The team from the Geneva-based World Health Organization (WHO), which will travel to Viet Nam over the weekend, will work closely with the country's Ministry of Health on plans to strengthen surveillance for detecting any further cases.
Earlier this month WHO warned of the potential evolution of highly pathogenic avian influenza (H5N1) into a human pandemic after preliminary reports on the three new deaths, which followed an outbreak in South and East Asia earlier this year that infected 34 people, 23 of them fatally, and resulted in the deaths or culling of more than 100 million birds.
Initial tests identified the latest virus as belonging to the H5 subtype and further testing has now confirmed that two of them are H5N1. WHO said it is particularly important to learn whether the H5N1 strain remains entirely of avian origin. The studies will determine whether it has mutated.
The agency is concerned that continuing transmission of the virus to humans will give avian and human influenza viruses an opportunity to exchange genes, potentially giving rise to a new virus with pandemic potential.

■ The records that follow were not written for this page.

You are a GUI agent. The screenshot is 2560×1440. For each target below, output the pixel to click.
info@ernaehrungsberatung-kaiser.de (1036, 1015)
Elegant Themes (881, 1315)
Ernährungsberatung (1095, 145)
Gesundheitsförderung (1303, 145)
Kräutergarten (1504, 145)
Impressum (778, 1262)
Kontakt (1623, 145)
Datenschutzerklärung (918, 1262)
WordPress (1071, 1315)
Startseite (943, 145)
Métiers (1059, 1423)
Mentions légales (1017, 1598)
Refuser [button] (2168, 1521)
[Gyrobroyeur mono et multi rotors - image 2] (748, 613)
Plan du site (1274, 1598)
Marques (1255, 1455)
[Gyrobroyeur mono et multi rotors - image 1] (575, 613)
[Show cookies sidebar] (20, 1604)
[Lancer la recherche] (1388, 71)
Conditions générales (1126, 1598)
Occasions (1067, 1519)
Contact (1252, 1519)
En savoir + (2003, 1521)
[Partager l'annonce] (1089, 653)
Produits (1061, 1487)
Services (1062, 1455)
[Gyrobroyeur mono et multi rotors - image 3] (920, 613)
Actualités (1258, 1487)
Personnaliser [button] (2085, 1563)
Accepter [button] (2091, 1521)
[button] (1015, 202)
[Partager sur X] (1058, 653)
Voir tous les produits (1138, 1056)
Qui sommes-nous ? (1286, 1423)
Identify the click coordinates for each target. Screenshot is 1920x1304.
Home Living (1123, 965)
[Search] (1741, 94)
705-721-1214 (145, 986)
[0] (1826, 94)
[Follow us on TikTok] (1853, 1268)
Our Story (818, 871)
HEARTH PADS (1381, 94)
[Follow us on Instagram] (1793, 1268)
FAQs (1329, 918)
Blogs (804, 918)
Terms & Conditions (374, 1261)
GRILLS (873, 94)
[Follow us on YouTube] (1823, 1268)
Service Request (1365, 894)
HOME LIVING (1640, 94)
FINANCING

The most recent victim died on 6 August and no new cases have been identified since then. Arrangements are under way to send specimens from the new cases to a laboratory in the WHO Global Influenza Surveillance Network to perform gene sequencing and other analyses to yield information immediately relevant to assessment of the public health risk.
Vietnamese health officials have called for close cooperation between WHO and the country's two institutes equipped to test specimens for bird flu. This is expected to expedite the sharing of test results on any additional cases that might require investigation.